_Task directions:_ Reproduce all records verbatim.

· · · · ·

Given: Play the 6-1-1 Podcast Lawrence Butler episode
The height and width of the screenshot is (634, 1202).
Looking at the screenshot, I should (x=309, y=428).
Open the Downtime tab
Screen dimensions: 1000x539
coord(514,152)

· · · · ·

_Solution for this problem:_
Given: Play the 6-1-1 Podcast Lawrence Butler episode
The height and width of the screenshot is (634, 1202).
Looking at the screenshot, I should (x=309, y=428).
Open the Downtime tab
Screen dimensions: 1000x539
coord(514,152)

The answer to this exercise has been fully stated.